What is the complexity of $T(n) =3T((n-2)/2) + n^2$?

Question

I have to find the complexity of a recursive function that has this form: $$T(n) =\left\{\begin{aligned} &3T((n-2)/2) + k_2n^2&&\text{ when }n > 1\\ &k_1 &&\text{ when } n = 1 \end{aligned}\right.$$ I have met $ T(n) = a*T(n/b) + n $, which resolves with Master Method, and $ T(n) = T(n-1) + n $ which resolves with iterative, but this is mixed, and I can't find a solution to it.
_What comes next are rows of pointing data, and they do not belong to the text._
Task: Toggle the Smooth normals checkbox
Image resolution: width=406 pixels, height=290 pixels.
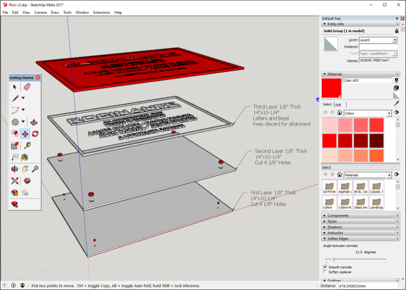Action: click(x=325, y=267)
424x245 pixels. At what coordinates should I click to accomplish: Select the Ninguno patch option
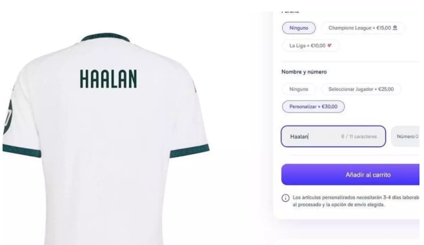point(299,28)
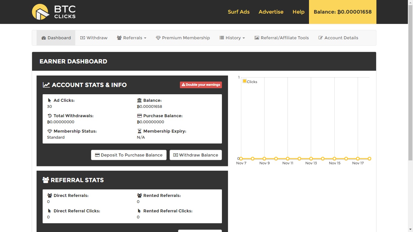
Task: Click the yellow Balance display in the header
Action: [343, 12]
I have discovered that if I try it the iterative way starting from $T(n-2)$ and continuing with $ 3^k T( n/(2^k) )$, I end up with $ T(n-2) = 3^k*3T( n / (2^k2) ) + \sum_{i=0}^k( 3^i ( n /2^k - 2))$ but this leads nowhere. How can I find this solution?

Answer 1

$$\bullet \quad \text{Note that: } T(n+2)=3T\bigg(\cfrac{n}{2} \bigg) +(n+2)^2=3T\bigg(\cfrac{n}{2} \bigg) +\Theta(n^2)$$ $$\text{Master Theorem } \implies T(n+2)=\Theta (n^2 )\iff T(n)=\Theta \big( (n-2)^2\big)=\Theta (n^2)$$ $$\implies \bbox[5px,border:1.5px solid red] {\color{black}{ T(n)=\Theta(n^2)}}$$

(note: $\log_2(3)<\log_2(4)=2$)

Answer 2

It'll need at least an $n^2$ behaviour, to match the last term on the right. Try $T(n)\sim cn^2$ so, for large $n$, $3T(n/2-1)\sim 3cn^2/4$. Equating $n^2$ coefficients, $c=3c^2/4+1$ i.e. $c=4$. On the other hand, a nonzero $n^p$ coeffiient can't be matched for $p>3$. So $T(n)\sim 4n^2\in\Theta(n^2)$.